[Dataset entries]
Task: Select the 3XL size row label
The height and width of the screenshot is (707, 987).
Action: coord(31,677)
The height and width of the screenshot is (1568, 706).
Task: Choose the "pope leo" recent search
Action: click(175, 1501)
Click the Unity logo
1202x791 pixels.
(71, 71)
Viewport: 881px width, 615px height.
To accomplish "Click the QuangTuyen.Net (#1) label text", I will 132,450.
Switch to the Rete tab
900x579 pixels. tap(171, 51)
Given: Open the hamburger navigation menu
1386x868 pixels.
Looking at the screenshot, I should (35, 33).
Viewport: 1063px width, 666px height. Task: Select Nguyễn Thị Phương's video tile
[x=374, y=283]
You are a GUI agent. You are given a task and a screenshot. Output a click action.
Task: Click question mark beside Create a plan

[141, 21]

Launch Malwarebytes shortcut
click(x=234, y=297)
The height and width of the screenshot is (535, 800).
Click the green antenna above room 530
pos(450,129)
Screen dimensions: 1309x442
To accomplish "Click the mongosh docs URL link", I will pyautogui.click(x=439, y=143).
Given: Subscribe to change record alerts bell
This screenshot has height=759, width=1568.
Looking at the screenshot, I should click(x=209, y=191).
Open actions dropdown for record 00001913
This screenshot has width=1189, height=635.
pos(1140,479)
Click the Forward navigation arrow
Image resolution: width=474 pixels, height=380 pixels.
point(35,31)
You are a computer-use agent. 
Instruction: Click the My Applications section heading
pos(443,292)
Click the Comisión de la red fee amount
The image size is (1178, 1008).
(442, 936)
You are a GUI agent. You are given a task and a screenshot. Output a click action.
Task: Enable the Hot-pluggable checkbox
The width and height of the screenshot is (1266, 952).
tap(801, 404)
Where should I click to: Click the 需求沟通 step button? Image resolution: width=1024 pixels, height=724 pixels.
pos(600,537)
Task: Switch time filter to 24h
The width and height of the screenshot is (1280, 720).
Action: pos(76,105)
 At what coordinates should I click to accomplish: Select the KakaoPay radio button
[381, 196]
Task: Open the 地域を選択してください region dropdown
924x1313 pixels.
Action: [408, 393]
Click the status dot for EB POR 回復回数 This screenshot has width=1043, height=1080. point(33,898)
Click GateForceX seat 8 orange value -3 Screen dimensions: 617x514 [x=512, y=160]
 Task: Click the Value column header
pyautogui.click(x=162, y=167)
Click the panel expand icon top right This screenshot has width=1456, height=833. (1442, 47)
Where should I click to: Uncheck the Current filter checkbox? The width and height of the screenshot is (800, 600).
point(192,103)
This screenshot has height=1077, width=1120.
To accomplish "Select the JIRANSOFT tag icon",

*WORK TASK*:
All that belongs in the answer is the run of lines above from the line containing "At what coordinates" through the line containing "Click GateForceX seat", exactly as written.

*ANSWER*:
 At what coordinates should I click to accomplish: Select the KakaoPay radio button
[381, 196]
Task: Open the 地域を選択してください region dropdown
924x1313 pixels.
Action: [408, 393]
Click the status dot for EB POR 回復回数 This screenshot has width=1043, height=1080. point(33,898)
Click GateForceX seat 8 orange value -3 Screen dimensions: 617x514 [x=512, y=160]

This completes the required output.